Court Opinion

ID: 8445689
Source: CourtListenerOpinion
Date Created: 2022-11-04 22:03:59.217671+00
Date Added: 2024-06-11T16:48:54.663142
License: Public Domain

SUMMARY ORDER
UPON DUE CONSIDERATION of this petition for review of the Board of Immigration Appeals (“BIA”) decision, it is hereby ORDERED, ADJUDGED, AND DECREED that the petition for review is hereby DENIED.
Mahija Herak, through counsel, petitions for review of the BIA decision denying her claims for asylum, withholding of removal, and relief under the Convention Against Torture (“CAT”). We assume the parties’ familiarity with the underlying facts and procedural history of this case.
This Court reviews the IJ’s decision where, as here, the BIA summarily affirms the IJ’s decision without opinion. See Twum v. INS, 411 F.3d 54, 58 (2d Cir. 2005). This Court reviews the agency’s factual findings under the substantial evidence standard. See 8 U.S.C. § 1252(b)(4)(B); Secaida-Rosales v. INS, 331 F.3d 297, 306-07 (2d Cir.2003).

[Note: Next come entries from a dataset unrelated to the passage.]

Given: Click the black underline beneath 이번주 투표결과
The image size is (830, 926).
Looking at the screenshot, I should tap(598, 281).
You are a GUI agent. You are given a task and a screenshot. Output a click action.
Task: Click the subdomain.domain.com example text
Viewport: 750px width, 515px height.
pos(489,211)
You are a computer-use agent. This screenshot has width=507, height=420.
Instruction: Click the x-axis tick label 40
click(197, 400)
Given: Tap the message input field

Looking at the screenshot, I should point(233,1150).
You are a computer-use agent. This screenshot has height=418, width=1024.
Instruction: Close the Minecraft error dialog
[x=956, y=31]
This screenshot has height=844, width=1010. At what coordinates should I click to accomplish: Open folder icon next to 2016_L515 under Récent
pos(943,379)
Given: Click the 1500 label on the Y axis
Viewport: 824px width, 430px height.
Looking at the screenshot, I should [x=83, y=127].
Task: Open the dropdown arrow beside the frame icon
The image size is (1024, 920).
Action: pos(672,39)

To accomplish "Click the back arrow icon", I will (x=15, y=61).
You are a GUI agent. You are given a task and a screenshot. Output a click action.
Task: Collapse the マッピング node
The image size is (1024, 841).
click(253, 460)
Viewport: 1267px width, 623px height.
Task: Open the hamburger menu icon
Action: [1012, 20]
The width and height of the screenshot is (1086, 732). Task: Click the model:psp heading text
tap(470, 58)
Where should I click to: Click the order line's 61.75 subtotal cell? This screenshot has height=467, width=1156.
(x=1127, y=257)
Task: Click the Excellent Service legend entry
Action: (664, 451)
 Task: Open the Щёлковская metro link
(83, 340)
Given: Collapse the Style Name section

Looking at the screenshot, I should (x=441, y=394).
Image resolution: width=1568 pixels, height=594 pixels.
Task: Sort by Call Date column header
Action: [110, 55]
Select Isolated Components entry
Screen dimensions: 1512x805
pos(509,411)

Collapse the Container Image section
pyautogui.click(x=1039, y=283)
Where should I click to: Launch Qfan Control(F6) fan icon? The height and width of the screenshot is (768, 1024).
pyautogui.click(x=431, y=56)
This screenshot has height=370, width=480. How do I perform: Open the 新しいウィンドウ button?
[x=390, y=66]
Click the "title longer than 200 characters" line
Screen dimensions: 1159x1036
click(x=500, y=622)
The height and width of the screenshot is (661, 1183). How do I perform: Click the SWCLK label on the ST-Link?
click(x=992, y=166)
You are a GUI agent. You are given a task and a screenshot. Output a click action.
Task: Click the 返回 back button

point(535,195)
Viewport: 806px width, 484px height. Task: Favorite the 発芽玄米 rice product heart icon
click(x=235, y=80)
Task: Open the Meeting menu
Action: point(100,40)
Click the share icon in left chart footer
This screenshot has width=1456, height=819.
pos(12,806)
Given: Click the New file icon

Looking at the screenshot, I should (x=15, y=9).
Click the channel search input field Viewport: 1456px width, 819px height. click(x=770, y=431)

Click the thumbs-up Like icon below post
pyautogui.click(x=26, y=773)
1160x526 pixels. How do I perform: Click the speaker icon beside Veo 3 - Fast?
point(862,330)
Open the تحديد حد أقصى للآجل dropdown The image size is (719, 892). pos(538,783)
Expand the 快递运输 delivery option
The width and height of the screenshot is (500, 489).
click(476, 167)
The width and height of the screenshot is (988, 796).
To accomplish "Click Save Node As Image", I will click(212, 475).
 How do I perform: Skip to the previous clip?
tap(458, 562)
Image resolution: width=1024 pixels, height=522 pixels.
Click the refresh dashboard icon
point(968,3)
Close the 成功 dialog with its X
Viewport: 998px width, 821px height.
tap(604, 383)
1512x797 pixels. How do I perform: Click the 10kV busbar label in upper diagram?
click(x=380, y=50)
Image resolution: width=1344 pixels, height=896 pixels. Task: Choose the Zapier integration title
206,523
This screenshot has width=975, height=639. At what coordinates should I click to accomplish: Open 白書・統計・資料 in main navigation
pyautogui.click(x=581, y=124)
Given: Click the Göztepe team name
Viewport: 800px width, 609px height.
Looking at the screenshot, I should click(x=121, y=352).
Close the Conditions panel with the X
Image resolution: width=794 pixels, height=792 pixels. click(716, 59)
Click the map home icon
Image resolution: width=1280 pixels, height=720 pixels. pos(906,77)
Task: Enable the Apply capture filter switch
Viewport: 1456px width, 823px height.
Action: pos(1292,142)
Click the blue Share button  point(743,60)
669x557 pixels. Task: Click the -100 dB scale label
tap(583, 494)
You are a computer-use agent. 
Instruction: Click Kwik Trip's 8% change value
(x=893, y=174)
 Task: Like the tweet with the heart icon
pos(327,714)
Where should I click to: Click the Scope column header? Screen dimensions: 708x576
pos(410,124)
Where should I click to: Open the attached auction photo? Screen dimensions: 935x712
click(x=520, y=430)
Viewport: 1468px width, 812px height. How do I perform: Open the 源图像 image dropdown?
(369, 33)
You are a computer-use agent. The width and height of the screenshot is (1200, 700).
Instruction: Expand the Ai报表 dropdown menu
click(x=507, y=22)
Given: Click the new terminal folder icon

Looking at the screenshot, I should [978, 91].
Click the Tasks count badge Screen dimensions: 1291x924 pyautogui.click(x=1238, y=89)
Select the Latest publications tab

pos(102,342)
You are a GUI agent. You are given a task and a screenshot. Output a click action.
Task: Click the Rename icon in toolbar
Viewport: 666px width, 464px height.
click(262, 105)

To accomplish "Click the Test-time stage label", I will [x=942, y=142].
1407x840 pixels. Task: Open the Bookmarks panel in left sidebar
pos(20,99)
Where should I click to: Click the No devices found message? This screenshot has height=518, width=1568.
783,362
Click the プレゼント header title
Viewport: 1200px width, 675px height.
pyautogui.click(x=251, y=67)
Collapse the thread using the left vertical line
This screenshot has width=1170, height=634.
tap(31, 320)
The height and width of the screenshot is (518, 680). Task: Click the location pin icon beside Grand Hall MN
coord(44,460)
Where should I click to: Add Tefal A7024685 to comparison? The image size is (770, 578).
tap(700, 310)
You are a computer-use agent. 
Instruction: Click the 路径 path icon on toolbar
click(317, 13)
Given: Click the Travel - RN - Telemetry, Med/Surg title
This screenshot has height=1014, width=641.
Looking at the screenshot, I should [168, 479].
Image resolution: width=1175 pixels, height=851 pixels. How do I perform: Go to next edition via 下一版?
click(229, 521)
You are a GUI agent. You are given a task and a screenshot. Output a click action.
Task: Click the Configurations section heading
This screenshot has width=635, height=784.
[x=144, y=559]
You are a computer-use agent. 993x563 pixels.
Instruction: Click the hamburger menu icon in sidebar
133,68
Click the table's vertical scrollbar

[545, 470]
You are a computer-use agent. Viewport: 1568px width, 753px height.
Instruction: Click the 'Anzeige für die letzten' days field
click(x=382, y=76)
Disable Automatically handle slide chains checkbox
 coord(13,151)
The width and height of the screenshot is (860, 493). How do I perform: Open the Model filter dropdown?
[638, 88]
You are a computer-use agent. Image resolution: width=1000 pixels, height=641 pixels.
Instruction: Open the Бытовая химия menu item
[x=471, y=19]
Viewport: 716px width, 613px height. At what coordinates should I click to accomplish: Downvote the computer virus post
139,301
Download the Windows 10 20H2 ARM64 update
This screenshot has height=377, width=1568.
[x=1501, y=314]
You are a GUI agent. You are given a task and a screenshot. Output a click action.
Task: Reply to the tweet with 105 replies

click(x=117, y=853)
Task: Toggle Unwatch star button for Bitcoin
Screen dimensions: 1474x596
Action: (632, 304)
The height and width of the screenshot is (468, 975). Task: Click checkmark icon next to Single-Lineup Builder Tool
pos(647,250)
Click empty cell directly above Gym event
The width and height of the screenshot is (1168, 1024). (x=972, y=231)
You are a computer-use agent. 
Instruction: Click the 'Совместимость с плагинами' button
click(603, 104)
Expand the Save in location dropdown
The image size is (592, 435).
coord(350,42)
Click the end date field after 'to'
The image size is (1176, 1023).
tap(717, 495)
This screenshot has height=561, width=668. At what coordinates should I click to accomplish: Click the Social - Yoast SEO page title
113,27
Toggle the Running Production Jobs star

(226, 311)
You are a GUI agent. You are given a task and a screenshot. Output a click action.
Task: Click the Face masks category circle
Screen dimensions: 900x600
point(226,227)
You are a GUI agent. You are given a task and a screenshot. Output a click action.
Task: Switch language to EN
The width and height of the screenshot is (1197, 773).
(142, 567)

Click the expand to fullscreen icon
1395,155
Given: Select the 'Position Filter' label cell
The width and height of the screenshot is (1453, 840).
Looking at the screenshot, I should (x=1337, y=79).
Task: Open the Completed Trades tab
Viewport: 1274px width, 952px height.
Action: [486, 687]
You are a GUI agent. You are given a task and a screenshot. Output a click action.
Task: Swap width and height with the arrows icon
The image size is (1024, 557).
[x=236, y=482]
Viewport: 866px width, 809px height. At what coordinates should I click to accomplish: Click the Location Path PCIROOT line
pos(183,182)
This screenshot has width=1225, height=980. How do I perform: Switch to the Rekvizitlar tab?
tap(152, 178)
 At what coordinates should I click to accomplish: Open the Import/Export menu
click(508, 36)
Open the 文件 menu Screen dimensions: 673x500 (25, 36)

*417To establish asylum eligibility, the applicant bears the burden of providing sufficiently detailed and persuasive evidence. See Abankwah v. INS, 185 F.3d 18, 22 (2d Cir.1999). Substantial evidence supports the IJ’s finding that Herak failed to meet this burden. She was never arrested or mistreated physically, and her claim rested largely on her husband’s three arrests for his resistance to joining the Bosnian army. A government does not commit persecution simply by requiring its citizens to perform military service, or punishing them for failure to serve. See Islami v. Gonzales, 412 F.3d 391, 396 (2d Cir.2005). This Court has recognized “two broad exceptions” to this rule, but neither Herak nor her husband provided sufficiently detailed evidence to suggest that either exception applied. See id. Moreover, Herak testified that her husband ultimately agreed to serve, remained in the army until the war ended, and suffered no further harm for his initial resistance.
Herak testified that, after the war, members of the Bosnian nationalist party harassed her husband because he was a member of a different party, called him a traitor who belonged with the Serbs, and told him to move away. They also fought with him physically several times. However, mere verbal harassment, even combined with incidents of minor violence, is simply insufficient to amount to persecution. See Island, 412 F.3d at 397 (citing Tian-Yong Chen v. INS, 359 F.3d 121, 128 (2d Cir.2004), for the proposition that “general harassment not rising to the level of sufficiently extreme action, such as violence and physical abuse, does not constitute persecution”). Therefore, Herak’s testimony about the verbal harassment she and her daughters experienced was also insufficient to establish persecution.
Because Herak failed to demonstrate that she or her husband experienced past persecution, she was not entitled to the presumption of a well-founded fear of future persecution. See 8 C.F.R. § 1208.13(b)(1). Moreover, current country conditions in Bosnia were sufficiently improved from the time of the war to rebut any such presumption, and Herak failed to allege sufficient facts to establish a well-founded fear independently. The IJ was aware that ethnic tensions in Bosnia were far from settled, but found that conditions were stable enough that a fear of ethnicity-based harassment, without more, was insufficient to amount to persecution.
Herak failed to address either the withholding of removal or the CAT claims in her brief to this Court, and therefore these claims are deemed waived. Yueqing Zhang v. Gonzales, 426 F.3d 540, 542 n. 1, (2d Cir.2005).
Accordingly, the petition for review is DENIED. Having completed our review, any stay of removal that the Court previously granted in this petition is VACATED, and any pending motion for a stay of removal is this petition is DENIED as moot. Any pending request for oral argument in this petition is DENIED in accordance with Federal Rule of Appellate Procedure 34(a)(2), and Second Circuit Local Rule 34(d)(1).